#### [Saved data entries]
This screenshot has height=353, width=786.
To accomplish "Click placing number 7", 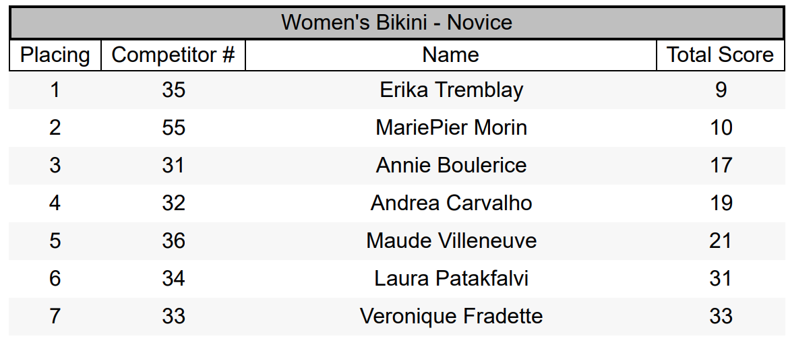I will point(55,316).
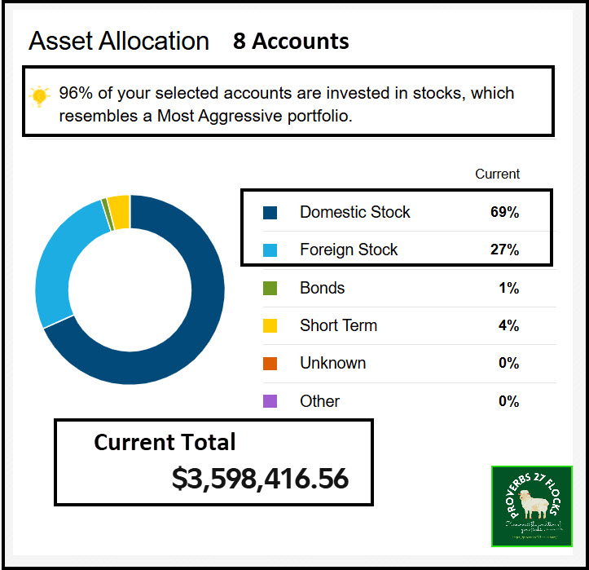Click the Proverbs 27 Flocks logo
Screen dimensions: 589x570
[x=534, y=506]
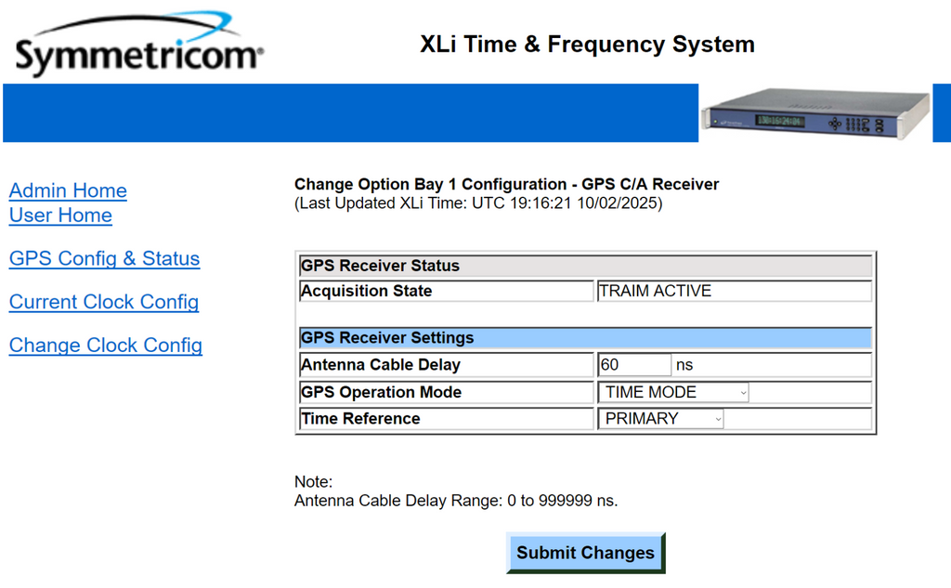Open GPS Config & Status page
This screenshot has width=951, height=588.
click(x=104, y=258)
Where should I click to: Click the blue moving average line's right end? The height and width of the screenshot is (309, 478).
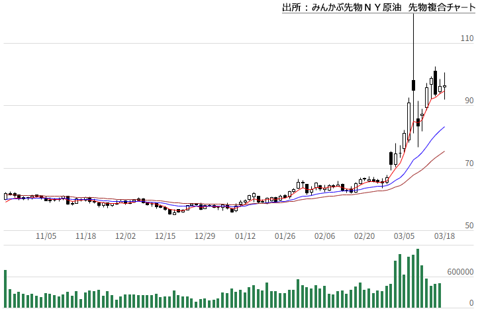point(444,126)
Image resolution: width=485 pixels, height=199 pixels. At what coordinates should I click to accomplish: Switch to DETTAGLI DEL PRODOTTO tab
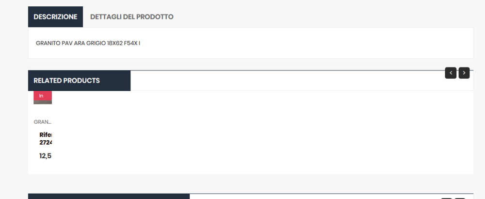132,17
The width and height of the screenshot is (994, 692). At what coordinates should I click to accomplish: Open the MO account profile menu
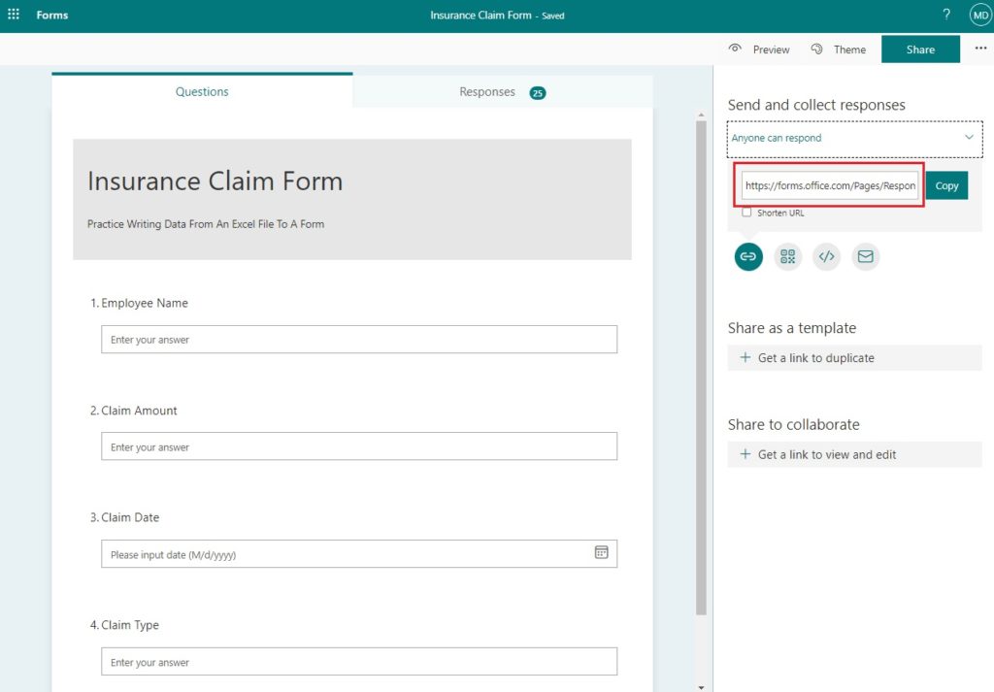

#### [Activity]
Leaving out every picture, copy exactly the lines from the one that contains "Image resolution: width=485" through the end of the entries above.

#### [Task solution]
Image resolution: width=485 pixels, height=199 pixels. At what coordinates should I click to accomplish: Switch to DETTAGLI DEL PRODOTTO tab
132,17
The width and height of the screenshot is (994, 692). At what coordinates should I click to accomplish: Open the MO account profile menu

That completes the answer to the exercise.